Adorning a string With Parts Of Speech
Suppose you have a string of text containing one or more sentences.
How do you use MorphAdorner to assign part of speech tags to
each word in the text?
Creating a default tokenizer and sentence splitter
First you need to break up the text into sentences and words. In MorphAdorner
you use a
sentence splitter
and a
word tokenizer
to perform these tasks.
You can use MorphAdorner's
default sentence splitter and
default word tokenizer
by creating an instance of each as follows.
WordTokenizer wordTokenizer = new DefaultWordTokenizer();
SentenceSplitter sentenceSplitter =
new DefaultSentenceSplitter();
Use the sentence splitter and word tokenizer to split
the text into a java.util.List of sentences, each of which is in turn
a java.util.List of word and punctuation tokens. (Whitespace is not
captured as part of the token list.) The text to split is stored in
textToAdorn.
List<List<String>> sentences =
sentenceSplitter.extractSentences(
textToAdorn , wordTokenizer );
Note that the sentence splitter requires the word tokenizer as a
parameter.
Getting the parts of speech
Next, create an instance of MorphAdorner's default part of speech tagger.

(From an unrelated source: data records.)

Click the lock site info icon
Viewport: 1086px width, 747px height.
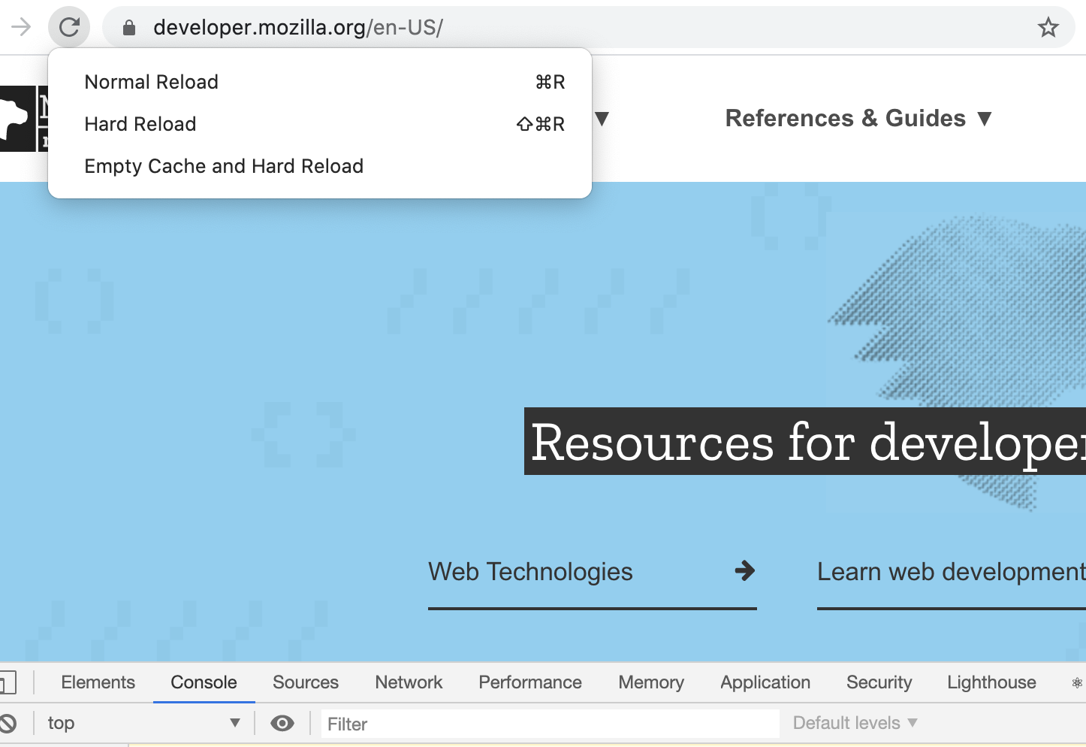(129, 28)
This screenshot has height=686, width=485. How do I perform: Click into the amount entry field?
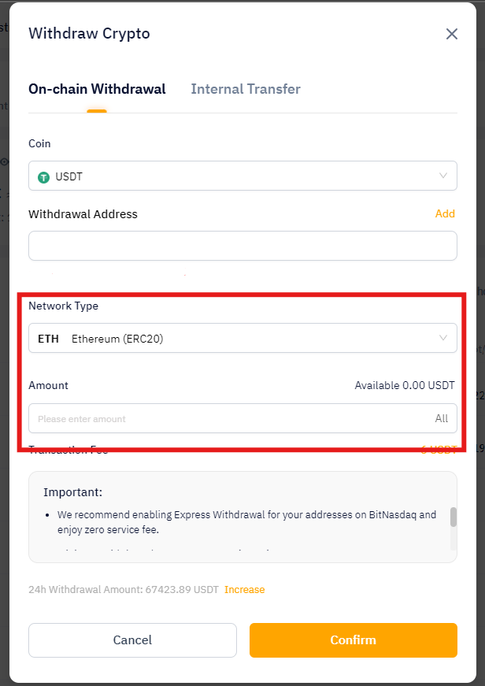228,418
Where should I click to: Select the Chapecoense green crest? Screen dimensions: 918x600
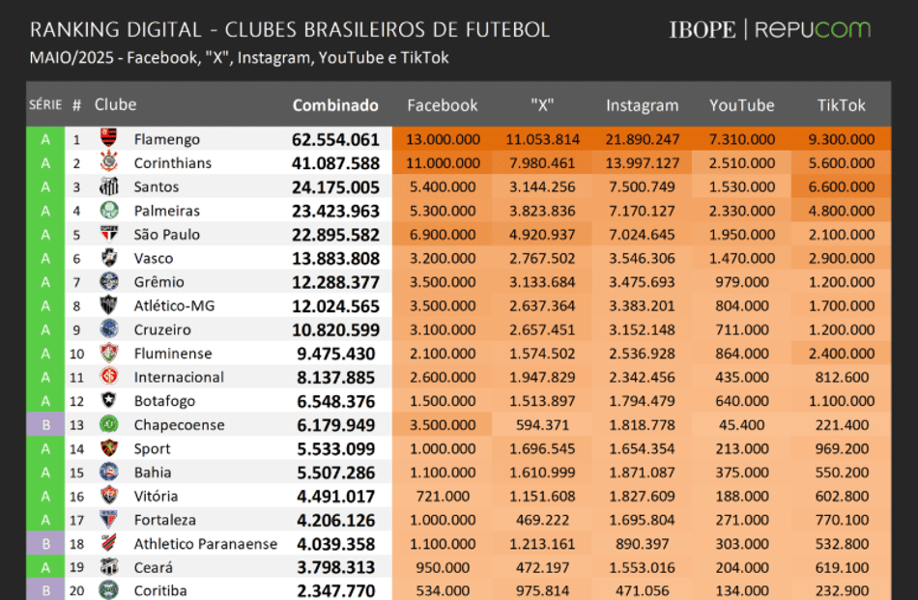[x=109, y=424]
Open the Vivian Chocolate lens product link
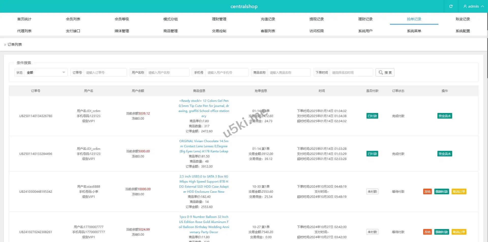This screenshot has height=242, width=488. (204, 146)
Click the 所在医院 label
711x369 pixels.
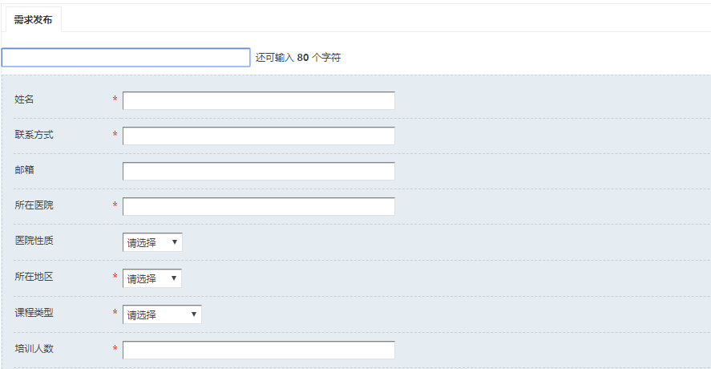tap(34, 205)
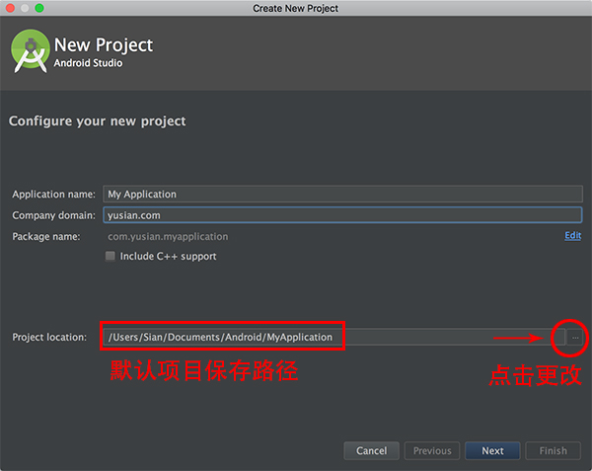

The default tagger is a trigram tagger using a
hidden Markov model
and a beam search variant of the
Viterbi algorithm.
The default lexicon is a combination of an extensive English name list and
words found in 19th century British fiction. The default part of
speech tag set is the NUPOS tag set.
PartOfSpeechTagger partOfSpeechTagger =
new DefaultPartOfSpeechTagger();
Now invoke the part of speech tagger to assign
parts of speech to each word in the extracted sentences.
List<List<AdornedWord>> taggedSentences =
partOfSpeechTagger.tagSentences( sentences );
Displaying the results
The part of speech tagger returns a java.util.List of
java.util.list entries. Each secondary java.util.List is a list of
AdornedWord
entries. Only the spelling and
part of speech fields in each AdornedWord entry are guaranteed to be
defined upon return from the part of speech tagger. You can
display the results by extracting and printing the spelling
and associated part of speech for each word.
for ( int i = 0 ; i < sentences.size() ; i++ )
{
// Get the next adorned sentence.
// This contains a list of adorned
// words. Only the spellings
// and part of speech tags are
// guaranteed to be defined.
List<AdornedWord> sentence = taggedSentences.get( i );
System.out.println
(
"---------- Sentence " + ( i + 1 ) + "----------"
);
// Print out the spelling and part(s)
// of speech for each word in the
// sentence. Punctuation is treated
// as a word too.
for ( int j = 0 ; j < sentence.size() ; j++ )
{
AdornedWord adornedWord = sentence.get( j );
System.out.println
(
StringUtils.rpad( ( j + 1 ) + "" , 3 ) + ": " +
StringUtils.rpad( adornedWord.getSpelling() , 20 ) +
adornedWord.getPartsOfSpeech()
);
}
}
}
Putting it altogether
You can peruse the
Java source code for
PosTagString which puts all the above code
together in a runnable sample program. You will also find the source code
in the src/edu/northwestern/at/morphadorner/examples/
directory in the MorphAdorner release.
|